═════ Data to process ═════

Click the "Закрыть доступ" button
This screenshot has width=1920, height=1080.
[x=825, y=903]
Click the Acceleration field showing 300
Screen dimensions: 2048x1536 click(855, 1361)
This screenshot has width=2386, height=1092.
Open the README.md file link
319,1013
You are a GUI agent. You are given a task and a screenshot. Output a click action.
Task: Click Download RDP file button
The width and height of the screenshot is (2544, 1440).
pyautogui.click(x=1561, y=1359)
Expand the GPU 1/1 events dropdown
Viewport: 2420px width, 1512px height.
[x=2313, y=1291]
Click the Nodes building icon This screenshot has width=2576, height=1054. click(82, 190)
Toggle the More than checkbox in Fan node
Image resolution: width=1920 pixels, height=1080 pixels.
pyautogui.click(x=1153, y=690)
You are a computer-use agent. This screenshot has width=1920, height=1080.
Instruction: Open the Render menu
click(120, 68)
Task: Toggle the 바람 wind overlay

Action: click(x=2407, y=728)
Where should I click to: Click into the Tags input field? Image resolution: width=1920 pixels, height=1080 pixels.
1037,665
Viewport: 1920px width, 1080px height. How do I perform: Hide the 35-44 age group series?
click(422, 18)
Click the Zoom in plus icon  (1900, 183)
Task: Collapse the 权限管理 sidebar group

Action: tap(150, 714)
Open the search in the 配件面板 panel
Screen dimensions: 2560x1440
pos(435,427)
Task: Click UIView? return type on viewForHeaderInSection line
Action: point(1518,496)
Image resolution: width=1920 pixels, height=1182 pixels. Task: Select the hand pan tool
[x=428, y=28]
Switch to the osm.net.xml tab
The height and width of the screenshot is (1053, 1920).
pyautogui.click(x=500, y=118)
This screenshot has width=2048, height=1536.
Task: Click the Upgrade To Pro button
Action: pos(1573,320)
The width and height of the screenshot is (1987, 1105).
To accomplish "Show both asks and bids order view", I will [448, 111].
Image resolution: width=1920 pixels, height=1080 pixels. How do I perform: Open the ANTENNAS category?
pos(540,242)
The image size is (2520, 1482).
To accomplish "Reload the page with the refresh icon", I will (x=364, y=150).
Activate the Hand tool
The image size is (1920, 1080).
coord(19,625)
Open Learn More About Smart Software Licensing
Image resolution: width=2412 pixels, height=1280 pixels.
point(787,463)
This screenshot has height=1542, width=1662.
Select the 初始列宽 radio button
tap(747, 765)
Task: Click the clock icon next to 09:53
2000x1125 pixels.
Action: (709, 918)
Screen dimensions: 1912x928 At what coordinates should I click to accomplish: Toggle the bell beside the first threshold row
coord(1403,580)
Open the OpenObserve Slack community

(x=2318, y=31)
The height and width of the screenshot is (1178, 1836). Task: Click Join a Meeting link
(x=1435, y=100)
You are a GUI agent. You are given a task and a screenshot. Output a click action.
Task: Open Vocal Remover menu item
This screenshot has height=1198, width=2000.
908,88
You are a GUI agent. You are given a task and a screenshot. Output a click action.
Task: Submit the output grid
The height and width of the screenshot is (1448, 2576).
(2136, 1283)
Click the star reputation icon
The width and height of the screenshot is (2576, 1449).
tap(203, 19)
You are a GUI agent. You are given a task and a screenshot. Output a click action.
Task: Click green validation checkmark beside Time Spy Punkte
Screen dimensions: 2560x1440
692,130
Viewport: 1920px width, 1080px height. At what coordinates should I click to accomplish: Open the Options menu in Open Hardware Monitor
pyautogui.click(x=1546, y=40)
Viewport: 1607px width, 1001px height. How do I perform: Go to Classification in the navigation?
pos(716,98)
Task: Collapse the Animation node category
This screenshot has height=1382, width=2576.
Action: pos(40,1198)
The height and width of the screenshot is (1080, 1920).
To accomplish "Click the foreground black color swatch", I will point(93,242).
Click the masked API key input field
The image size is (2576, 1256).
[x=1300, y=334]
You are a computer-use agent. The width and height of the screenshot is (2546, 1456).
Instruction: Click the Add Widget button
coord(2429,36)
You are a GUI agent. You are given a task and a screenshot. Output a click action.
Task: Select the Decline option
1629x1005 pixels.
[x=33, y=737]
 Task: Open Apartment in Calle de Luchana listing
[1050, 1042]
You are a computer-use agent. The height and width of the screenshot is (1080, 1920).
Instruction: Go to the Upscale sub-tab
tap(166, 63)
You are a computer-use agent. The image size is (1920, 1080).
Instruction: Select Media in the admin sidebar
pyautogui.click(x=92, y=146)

═════

## Task item:
The stretch of entries above that starts with the line containing "Task: Toggle the 바람 wind overlay" and goes on through the line containing "Click the Zoom" is to be transcribed exactly, and no other line is to be transcribed.

## Exercise output:
Task: Toggle the 바람 wind overlay

Action: click(x=2407, y=728)
Where should I click to: Click into the Tags input field? Image resolution: width=1920 pixels, height=1080 pixels.
1037,665
Viewport: 1920px width, 1080px height. How do I perform: Hide the 35-44 age group series?
click(422, 18)
Click the Zoom in plus icon  (1900, 183)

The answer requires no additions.